Andy Wetzel found the VFW while looking for an avenue for his Marine Corps retirement ceremony earlier this year, and after talking with the staff, he decided to join once his retirement was up. The group voted him to the role of commander almost instantly.

“It was scary,” Wetzel said. “I did not know a lot about the operations.”

At its core, the VFW has two main points of focus in regards to its outreach: veterans and the greater community.

Wetzel said the first is paramount.

“We take care of veterans,” he said. “Whatever they need.”

This may come from providing a safe environment to socially interact with other veterans, or providing financial assistance and advice and more.

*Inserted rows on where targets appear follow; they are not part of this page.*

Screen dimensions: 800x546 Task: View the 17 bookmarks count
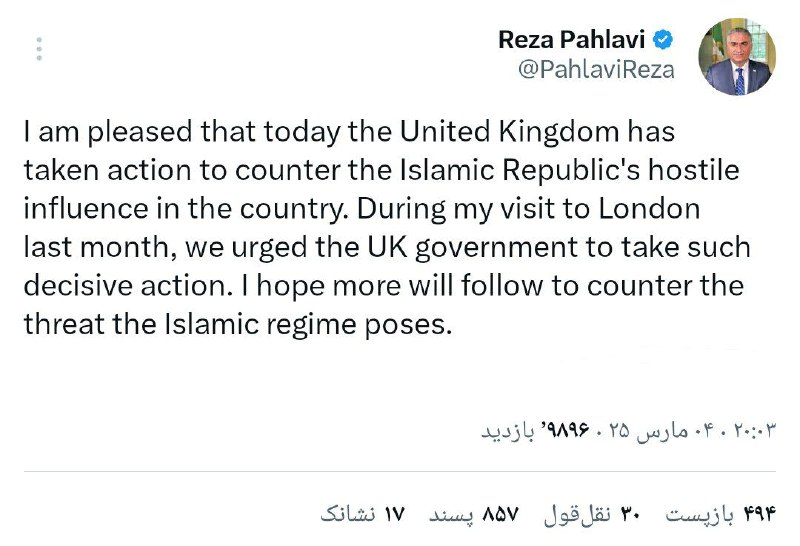pyautogui.click(x=362, y=514)
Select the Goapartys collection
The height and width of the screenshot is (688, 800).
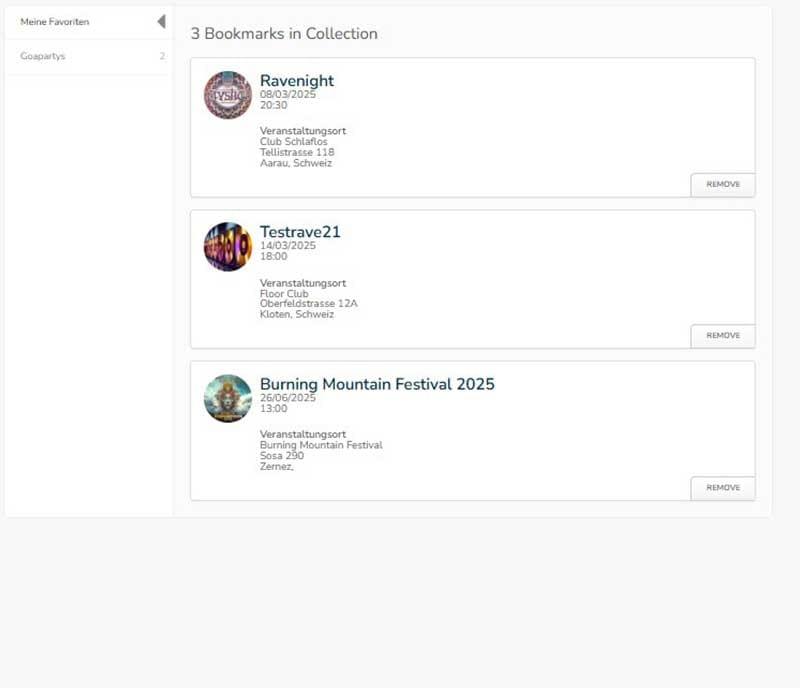pyautogui.click(x=43, y=56)
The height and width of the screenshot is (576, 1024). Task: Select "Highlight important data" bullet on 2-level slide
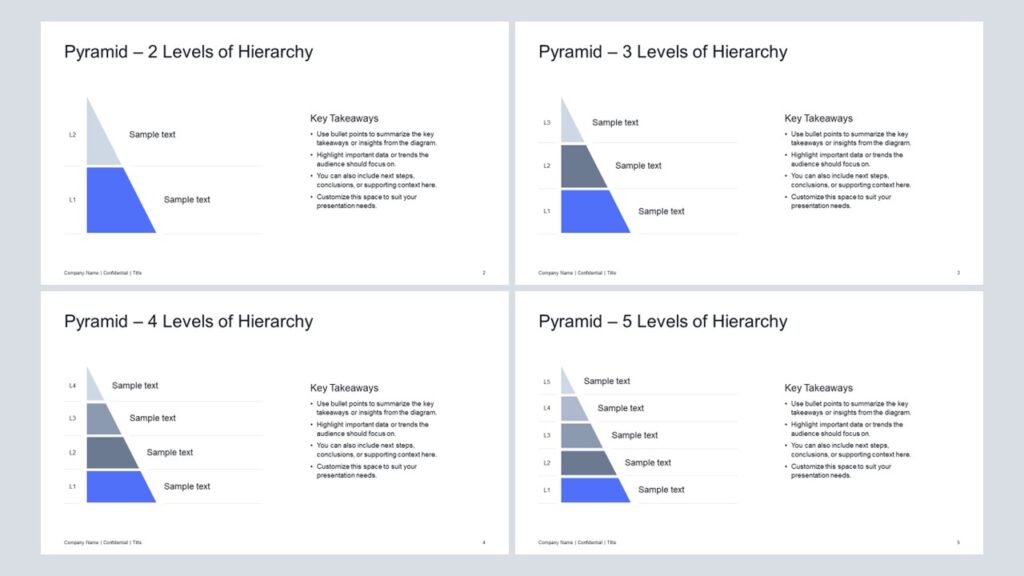(x=372, y=159)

These two points of focus, he said, sort of dropped off the VFW’s radar several years ago.

“The focus was not on those two things,” he said. “The post experienced a low point. Membership had dropped off tremendously.”

He said the situation got so bad they almost had to sell the building. Their relationship with the community began to deteriorate as a result.

“People believe this is just a bar,” Wetzel said. “It is just a bunch of old guys drinking.”

For the past year or so, however, leadership at the VFW has worked on restoring that relationship with the community, starting with pumping out membership drives and dedicating most of their time getting the building back up to code.

Fundraisers go towards tearing out and replacing the floors, getting proper kitchen equipment and even possibly some exterior work.

“It is a slow process,” he said. “It takes a lot of time. I am not going to change that overnight.”

Wetzel said he foresees the VFW building serving as a venue for members of the community to use, whether it is for weddings, ceremonies or any other kind of special event, just like it used to be in decades past.

“In the ’50s and ’60s, this place was thriving,” he said.

Wetzel has already begun spearheading the second main focus of the VFW, the community, in part by reinstating the Teacher of the Year and other awards just a few weeks ago.

His efforts have found initial success since he took over in September: he said 26 new members joined and the VFW Auxiliary has recruited nine new members since he took the position.

“It is simply about doing the right thing,” Wetzel said. “We have got to show our appreciation for what [veterans] have done for us.”

In the meantime, the VFW is officially a non-profit organization, and Wetzel said they do not receive any government funding, so the community’s support is vital to their success.

Those interested in learning more about the VFW can do so via email at vfw2166@gmail.com. Wetzel said they can also contact David Batchelder with the Veterans Service Office at 423-542-1824.

“I would love to talk to folks,” Wetzel said. “Come by the post and see what we are doing.”